# Work task:
Repeat the entire listing exactly.

# Data shown:
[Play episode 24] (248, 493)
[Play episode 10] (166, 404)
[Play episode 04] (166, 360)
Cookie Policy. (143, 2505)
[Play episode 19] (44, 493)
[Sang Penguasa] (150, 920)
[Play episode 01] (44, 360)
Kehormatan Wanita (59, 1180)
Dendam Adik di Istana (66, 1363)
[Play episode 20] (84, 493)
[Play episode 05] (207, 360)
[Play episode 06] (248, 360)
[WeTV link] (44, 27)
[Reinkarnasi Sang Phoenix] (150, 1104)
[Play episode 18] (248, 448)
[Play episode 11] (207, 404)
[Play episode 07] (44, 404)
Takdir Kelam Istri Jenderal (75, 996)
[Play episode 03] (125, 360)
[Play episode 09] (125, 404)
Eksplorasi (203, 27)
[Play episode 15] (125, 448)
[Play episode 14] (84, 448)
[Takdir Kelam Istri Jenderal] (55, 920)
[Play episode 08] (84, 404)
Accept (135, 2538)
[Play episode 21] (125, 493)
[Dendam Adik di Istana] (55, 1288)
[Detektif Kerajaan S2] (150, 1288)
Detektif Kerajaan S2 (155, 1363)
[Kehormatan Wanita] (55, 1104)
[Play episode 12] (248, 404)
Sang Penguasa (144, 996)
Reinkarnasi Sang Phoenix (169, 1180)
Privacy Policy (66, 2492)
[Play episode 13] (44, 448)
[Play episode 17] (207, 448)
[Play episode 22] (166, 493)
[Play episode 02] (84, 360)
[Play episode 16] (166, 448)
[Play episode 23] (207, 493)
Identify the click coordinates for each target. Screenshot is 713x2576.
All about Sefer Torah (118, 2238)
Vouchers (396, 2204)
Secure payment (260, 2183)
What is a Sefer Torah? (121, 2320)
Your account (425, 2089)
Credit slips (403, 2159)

# Reply:
[Play episode 24] (248, 493)
[Play episode 10] (166, 404)
[Play episode 04] (166, 360)
Cookie Policy. (143, 2505)
[Play episode 19] (44, 493)
[Sang Penguasa] (150, 920)
[Play episode 01] (44, 360)
Kehormatan Wanita (59, 1180)
Dendam Adik di Istana (66, 1363)
[Play episode 20] (84, 493)
[Play episode 05] (207, 360)
[Play episode 06] (248, 360)
[WeTV link] (44, 27)
[Reinkarnasi Sang Phoenix] (150, 1104)
[Play episode 18] (248, 448)
[Play episode 11] (207, 404)
[Play episode 07] (44, 404)
Takdir Kelam Istri Jenderal (75, 996)
[Play episode 03] (125, 360)
[Play episode 09] (125, 404)
Eksplorasi (203, 27)
[Play episode 15] (125, 448)
[Play episode 14] (84, 448)
[Takdir Kelam Istri Jenderal] (55, 920)
[Play episode 08] (84, 404)
Accept (135, 2538)
[Play episode 21] (125, 493)
[Dendam Adik di Istana] (55, 1288)
[Detektif Kerajaan S2] (150, 1288)
Detektif Kerajaan S2 (155, 1363)
[Kehormatan Wanita] (55, 1104)
[Play episode 12] (248, 404)
Sang Penguasa (144, 996)
Reinkarnasi Sang Phoenix (169, 1180)
Privacy Policy (66, 2492)
[Play episode 13] (44, 448)
[Play episode 17] (207, 448)
[Play episode 22] (166, 493)
[Play episode 02] (84, 360)
[Play episode 16] (166, 448)
[Play episode 23] (207, 493)
Identify the click coordinates for each target. Screenshot is 713x2576.
All about Sefer Torah (118, 2238)
Vouchers (396, 2204)
Secure payment (260, 2183)
What is a Sefer Torah? (121, 2320)
Your account (425, 2089)
Credit slips (403, 2159)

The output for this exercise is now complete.